(Dataset entries)

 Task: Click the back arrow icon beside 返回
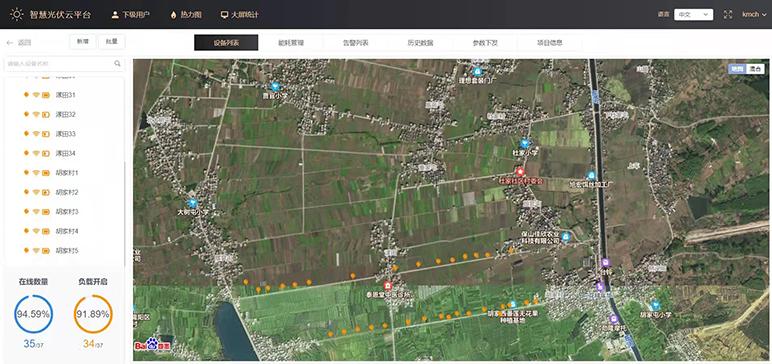tap(10, 43)
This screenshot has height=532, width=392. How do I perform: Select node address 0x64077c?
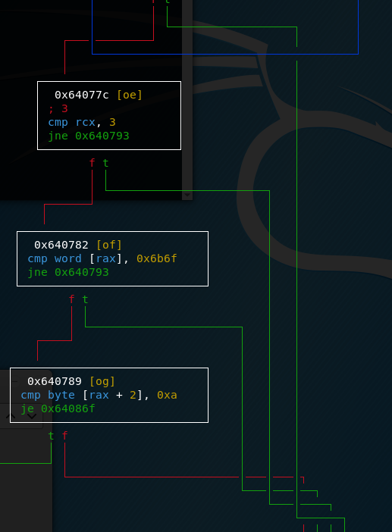pos(82,95)
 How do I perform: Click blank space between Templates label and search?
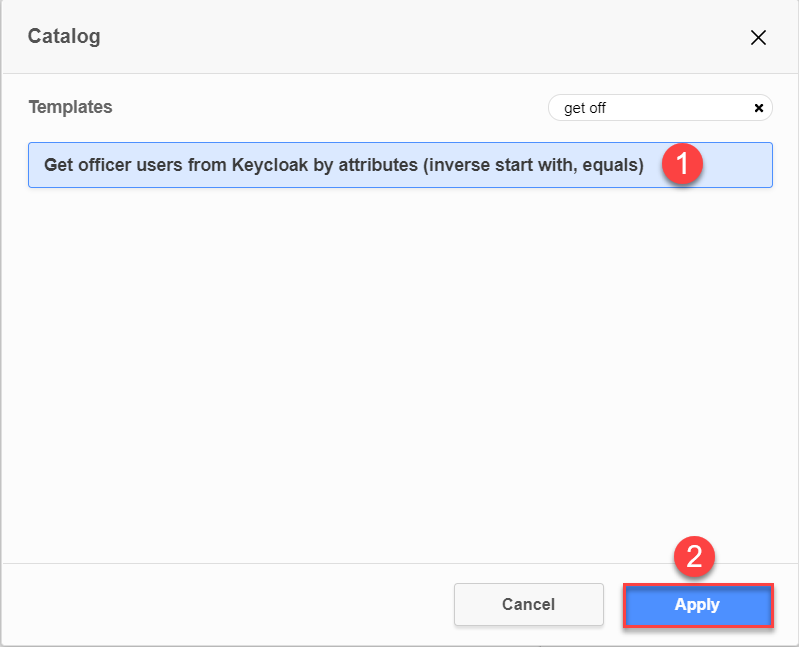point(330,107)
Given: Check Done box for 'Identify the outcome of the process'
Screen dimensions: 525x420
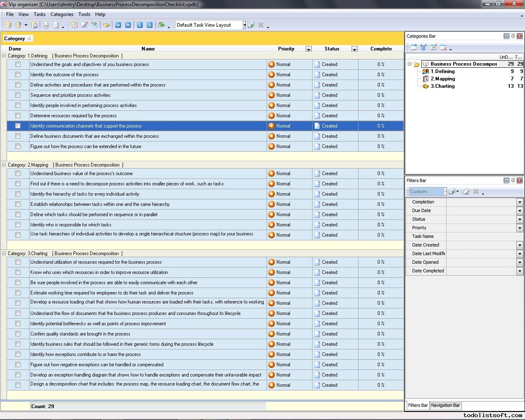Looking at the screenshot, I should pos(18,75).
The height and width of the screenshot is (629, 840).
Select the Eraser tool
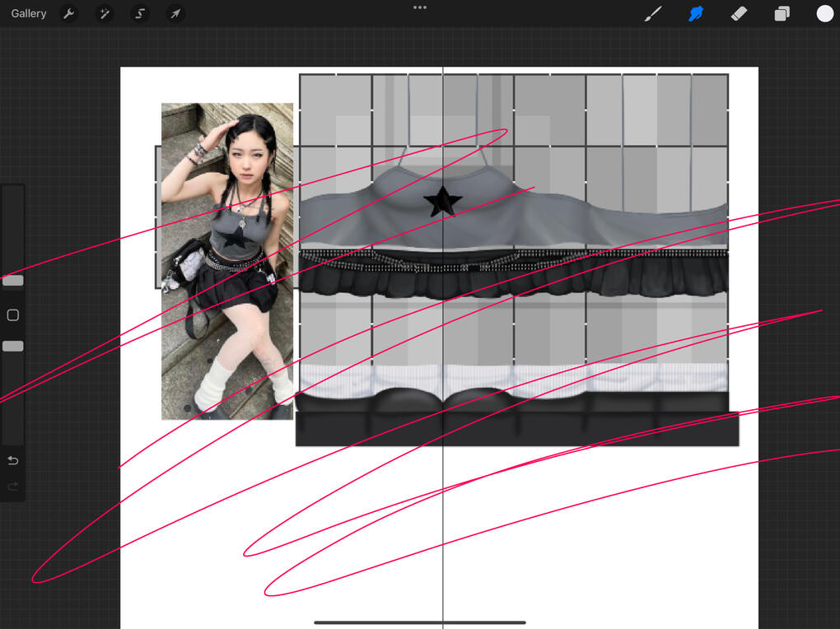coord(739,14)
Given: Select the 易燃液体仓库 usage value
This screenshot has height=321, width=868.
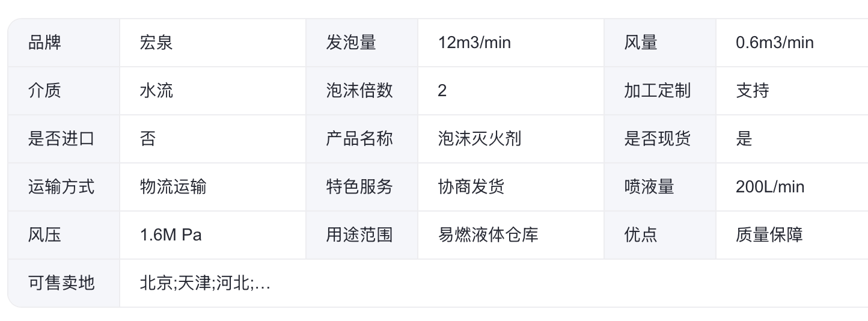Looking at the screenshot, I should click(487, 235).
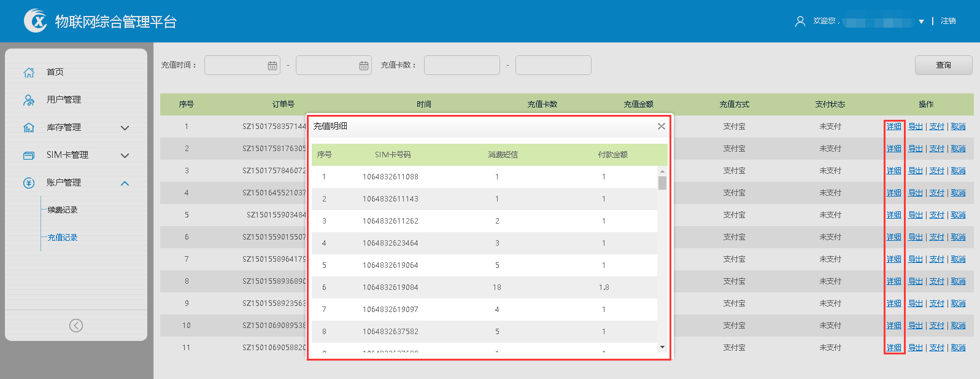Click the SIM card management icon
Screen dimensions: 980x379
click(x=29, y=155)
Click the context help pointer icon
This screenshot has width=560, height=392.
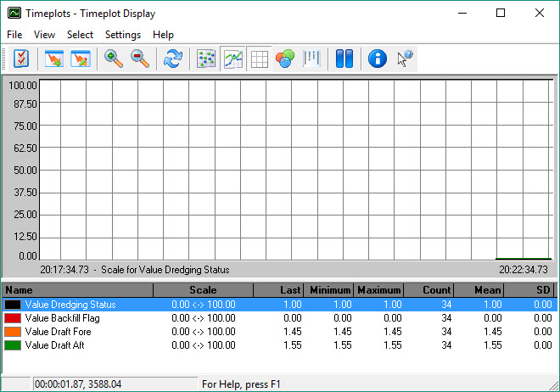(405, 59)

Exercise instructions :: Please transcribe exactly the lines from the one containing "How do I perform: Click" through the last line of the records above, both included, and leave out every picture.

Answer to the exercise ::
 How do I perform: Click blank space between Templates label and search?
point(330,107)
Given: Check Done box for 'Identify the outcome of the process'
Screen dimensions: 525x420
Looking at the screenshot, I should pos(18,75).
The height and width of the screenshot is (629, 840).
Select the Eraser tool
coord(739,14)
Given: Select the 易燃液体仓库 usage value
This screenshot has height=321, width=868.
Looking at the screenshot, I should click(487, 235).
Click the SIM card management icon
Screen dimensions: 980x379
click(x=29, y=155)
Click the context help pointer icon
This screenshot has width=560, height=392.
(405, 59)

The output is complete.